[Recorded data]
[Start of Attachment]

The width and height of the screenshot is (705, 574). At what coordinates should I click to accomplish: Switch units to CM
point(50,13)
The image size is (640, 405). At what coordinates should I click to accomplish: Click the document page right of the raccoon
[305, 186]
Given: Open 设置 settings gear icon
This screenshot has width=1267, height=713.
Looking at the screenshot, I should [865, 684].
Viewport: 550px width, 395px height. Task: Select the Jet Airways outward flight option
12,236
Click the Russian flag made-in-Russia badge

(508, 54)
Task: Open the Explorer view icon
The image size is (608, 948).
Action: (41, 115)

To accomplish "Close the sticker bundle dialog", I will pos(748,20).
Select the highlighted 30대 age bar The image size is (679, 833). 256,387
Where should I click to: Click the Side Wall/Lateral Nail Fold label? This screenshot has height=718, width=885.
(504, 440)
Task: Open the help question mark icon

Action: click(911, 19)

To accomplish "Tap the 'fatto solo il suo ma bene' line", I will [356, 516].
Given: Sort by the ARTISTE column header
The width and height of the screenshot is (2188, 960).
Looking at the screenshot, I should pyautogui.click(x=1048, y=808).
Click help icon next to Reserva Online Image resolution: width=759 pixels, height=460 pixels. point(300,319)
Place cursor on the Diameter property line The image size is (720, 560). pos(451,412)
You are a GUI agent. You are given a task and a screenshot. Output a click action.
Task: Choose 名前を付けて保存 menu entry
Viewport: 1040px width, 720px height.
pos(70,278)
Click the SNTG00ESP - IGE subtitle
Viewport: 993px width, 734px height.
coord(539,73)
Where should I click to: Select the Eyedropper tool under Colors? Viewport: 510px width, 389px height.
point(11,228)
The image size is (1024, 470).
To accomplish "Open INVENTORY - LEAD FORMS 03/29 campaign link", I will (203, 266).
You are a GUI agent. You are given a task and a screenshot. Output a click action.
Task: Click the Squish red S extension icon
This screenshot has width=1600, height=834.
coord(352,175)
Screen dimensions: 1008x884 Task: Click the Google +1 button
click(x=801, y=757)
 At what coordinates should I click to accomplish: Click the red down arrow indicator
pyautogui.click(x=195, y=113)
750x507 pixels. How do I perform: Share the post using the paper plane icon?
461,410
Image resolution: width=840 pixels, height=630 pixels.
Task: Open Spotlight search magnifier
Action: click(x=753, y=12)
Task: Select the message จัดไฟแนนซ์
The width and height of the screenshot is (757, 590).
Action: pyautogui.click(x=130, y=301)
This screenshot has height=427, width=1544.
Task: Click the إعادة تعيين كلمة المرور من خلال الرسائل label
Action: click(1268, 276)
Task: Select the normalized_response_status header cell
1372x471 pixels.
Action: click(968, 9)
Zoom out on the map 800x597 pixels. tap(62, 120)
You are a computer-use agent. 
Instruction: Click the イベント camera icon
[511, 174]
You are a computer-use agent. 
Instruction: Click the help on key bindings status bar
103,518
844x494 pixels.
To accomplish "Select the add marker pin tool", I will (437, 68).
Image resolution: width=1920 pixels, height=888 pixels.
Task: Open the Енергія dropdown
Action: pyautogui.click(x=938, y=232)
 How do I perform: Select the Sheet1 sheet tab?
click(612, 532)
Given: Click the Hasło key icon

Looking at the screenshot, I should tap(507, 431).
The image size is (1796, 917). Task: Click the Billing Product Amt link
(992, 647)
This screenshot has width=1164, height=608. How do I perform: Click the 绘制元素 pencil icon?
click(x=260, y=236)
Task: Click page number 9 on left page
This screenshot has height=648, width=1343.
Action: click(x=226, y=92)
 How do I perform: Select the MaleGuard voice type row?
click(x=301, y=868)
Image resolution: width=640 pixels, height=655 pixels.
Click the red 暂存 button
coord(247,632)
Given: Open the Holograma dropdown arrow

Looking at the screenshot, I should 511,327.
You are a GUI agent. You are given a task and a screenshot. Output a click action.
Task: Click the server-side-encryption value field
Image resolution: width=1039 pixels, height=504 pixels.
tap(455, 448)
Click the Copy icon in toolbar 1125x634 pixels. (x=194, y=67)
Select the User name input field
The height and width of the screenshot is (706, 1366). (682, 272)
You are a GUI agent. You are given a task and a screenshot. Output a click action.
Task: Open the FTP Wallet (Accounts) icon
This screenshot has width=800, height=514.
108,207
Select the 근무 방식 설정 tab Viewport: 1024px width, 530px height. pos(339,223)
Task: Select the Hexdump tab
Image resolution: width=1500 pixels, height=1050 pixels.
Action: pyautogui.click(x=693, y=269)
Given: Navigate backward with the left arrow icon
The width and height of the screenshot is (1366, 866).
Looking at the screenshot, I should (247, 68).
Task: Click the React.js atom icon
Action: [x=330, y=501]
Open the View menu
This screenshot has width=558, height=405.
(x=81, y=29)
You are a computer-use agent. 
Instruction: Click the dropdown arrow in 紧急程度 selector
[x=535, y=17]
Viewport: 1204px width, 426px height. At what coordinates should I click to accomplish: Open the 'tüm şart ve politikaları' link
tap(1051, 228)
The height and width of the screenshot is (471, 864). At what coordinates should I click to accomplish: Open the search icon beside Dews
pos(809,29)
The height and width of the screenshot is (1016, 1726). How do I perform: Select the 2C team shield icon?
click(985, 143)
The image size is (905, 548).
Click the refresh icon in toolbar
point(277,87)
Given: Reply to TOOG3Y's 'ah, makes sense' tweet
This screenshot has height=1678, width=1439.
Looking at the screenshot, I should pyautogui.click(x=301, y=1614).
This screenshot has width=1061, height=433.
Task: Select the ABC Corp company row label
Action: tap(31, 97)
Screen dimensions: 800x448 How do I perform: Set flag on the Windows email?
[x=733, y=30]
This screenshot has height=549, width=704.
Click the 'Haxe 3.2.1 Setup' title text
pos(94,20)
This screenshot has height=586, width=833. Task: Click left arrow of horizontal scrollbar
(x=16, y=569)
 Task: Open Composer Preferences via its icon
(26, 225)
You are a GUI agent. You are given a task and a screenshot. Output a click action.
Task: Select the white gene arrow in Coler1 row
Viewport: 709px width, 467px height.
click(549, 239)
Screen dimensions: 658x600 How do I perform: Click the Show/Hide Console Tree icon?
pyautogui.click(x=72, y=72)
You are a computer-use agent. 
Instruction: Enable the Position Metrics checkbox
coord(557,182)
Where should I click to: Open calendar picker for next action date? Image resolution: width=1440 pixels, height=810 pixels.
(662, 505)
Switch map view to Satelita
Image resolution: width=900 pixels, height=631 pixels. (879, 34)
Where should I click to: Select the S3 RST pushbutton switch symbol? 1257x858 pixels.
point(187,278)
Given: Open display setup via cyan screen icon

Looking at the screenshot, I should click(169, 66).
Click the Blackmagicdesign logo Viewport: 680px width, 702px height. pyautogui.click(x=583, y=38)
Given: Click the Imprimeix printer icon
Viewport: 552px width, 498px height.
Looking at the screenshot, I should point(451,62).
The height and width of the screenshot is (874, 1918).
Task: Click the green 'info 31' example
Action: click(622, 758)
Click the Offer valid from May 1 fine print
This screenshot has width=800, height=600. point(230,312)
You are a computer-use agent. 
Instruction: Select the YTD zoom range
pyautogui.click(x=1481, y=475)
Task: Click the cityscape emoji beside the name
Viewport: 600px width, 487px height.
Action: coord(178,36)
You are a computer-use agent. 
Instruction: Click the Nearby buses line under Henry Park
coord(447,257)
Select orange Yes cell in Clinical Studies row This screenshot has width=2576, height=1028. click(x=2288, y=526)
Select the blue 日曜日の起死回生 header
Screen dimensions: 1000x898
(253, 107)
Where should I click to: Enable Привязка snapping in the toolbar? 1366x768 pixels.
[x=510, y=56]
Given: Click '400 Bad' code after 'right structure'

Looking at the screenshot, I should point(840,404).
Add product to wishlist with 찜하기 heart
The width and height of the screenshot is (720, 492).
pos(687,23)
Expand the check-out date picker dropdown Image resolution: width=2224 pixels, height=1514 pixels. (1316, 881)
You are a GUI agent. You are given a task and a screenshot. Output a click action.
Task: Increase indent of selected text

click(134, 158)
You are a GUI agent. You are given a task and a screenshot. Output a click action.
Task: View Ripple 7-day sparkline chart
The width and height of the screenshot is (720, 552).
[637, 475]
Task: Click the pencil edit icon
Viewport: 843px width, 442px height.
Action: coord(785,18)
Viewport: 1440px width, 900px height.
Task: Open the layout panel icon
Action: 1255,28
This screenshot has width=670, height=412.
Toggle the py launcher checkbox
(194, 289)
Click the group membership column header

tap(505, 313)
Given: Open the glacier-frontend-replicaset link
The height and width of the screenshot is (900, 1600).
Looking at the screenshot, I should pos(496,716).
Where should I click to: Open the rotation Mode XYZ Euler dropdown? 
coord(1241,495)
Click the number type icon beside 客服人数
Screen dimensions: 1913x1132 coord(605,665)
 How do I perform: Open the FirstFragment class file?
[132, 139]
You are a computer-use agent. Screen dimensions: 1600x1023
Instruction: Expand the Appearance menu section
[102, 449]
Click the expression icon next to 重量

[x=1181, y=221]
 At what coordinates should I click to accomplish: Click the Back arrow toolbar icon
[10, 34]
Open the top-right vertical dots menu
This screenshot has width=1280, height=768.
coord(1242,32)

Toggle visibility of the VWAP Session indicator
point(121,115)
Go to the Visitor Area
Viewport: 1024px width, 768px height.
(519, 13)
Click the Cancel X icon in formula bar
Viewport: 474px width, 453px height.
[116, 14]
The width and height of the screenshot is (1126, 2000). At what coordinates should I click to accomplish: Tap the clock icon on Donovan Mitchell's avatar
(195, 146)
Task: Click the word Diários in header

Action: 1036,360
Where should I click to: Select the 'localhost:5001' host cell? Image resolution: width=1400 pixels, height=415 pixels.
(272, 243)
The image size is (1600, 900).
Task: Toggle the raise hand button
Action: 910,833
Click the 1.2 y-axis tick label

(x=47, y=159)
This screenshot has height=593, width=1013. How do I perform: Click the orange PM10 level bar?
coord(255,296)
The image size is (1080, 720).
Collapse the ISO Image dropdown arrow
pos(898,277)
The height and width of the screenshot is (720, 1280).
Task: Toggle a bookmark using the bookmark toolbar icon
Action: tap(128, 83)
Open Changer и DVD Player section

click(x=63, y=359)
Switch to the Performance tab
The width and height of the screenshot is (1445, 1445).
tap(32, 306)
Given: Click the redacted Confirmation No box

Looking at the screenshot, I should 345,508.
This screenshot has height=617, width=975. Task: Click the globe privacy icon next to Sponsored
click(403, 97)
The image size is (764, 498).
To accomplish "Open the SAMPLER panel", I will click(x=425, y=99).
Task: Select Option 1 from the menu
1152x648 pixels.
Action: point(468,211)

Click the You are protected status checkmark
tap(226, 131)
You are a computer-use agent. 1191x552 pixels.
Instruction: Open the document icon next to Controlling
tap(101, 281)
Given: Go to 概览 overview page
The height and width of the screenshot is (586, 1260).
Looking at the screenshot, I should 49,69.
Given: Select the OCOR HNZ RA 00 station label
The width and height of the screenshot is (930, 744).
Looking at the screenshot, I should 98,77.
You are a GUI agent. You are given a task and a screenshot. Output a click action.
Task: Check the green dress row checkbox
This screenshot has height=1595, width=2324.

[End of Attachment]

Work order
Match on "with" and copy out every line of the entries that contains it.

Problem solution
Given: Navigate backward with the left arrow icon
Add product to wishlist with 찜하기 heart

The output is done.